> PARTS OF THE EXERCISE
a - In the blog post, why does the writer think the house shown on Google Maps could be the one that stood there in 1950? Answer in one to three sentences.
b - Copy the part of the blog post word for word, starting with "Saturday, August 1, 2015" and going on through "at that time.".

> EXTRACT PROVIDED
======

Saturday, August 1, 2015

The LETTER was Delivered to my Mother Here in 1950

In my previous post I wrote about this letter that my dad wrote to my mother in May 1950, at the time of their divorce. Thank you to Google maps I can see where my mother was living at that time.
We can zoom in close enough to still read 8 1 1 on the porch of the house on the left. And it looks old enough to have been the house standing on that lot in 1950. I'll bet she was renting a room in their 2nd story. Cool!

A First-Hand Look at Little Becky and Dennis, age 2

For the last year I’ve been acting as “Conservator” for my father’s estate, following his May 13, 2014 death. My work has involved sorting, organizing, scanning and archiving his life’s paperwork and photos.

======

> EXTRACTED DATA

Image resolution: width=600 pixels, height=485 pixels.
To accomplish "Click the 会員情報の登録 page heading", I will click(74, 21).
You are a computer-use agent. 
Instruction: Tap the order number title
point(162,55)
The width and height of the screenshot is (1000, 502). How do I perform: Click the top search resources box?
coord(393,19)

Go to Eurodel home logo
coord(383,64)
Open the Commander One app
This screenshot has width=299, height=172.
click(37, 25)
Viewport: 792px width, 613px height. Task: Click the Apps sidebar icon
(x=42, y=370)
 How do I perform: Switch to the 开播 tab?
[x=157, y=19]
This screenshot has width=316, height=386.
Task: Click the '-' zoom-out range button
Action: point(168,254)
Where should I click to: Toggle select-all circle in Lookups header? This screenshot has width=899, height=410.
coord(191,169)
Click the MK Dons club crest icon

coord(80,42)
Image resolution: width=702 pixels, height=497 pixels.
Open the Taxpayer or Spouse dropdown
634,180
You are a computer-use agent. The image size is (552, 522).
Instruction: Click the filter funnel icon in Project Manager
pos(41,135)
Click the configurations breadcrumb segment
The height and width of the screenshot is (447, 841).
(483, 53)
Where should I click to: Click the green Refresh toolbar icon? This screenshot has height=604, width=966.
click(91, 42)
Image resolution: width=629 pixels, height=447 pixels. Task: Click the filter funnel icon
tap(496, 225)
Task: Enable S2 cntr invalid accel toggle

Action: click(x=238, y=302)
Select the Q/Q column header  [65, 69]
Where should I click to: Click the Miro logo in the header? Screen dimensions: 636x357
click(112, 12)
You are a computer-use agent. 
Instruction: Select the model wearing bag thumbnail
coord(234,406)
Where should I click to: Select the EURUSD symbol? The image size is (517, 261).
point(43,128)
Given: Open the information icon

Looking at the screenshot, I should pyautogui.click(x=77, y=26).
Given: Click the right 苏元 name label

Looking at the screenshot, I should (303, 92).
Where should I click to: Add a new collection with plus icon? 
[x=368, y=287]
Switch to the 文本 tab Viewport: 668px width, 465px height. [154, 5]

======

> SET OF ANSWERS
a - The writer thinks so because the house looks old enough to have been standing on that lot in 1950. The number 8 1 1 can also still be read on its porch.

b -
Saturday, August 1, 2015

The LETTER was Delivered to my Mother Here in 1950

In my previous post I wrote about this letter that my dad wrote to my mother in May 1950, at the time of their divorce. Thank you to Google maps I can see where my mother was living at that time.